TASK PROMPT »
Output range, inclusive: from the line containing "Given: Click blank" to the line containing "Fork the repository". Restate those lines from the data below word for word and only those.

DATA PROVIDED »
========================================================================
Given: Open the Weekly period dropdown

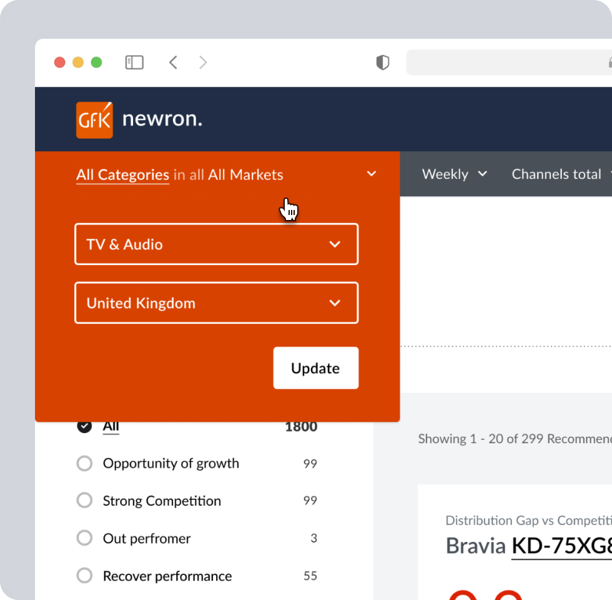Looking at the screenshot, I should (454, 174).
========================================================================
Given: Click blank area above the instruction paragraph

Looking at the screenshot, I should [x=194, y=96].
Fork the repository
========================================================================
OUTPUT OF THE TASK »
Given: Click blank area above the instruction paragraph

Looking at the screenshot, I should [x=194, y=96].
Fork the repository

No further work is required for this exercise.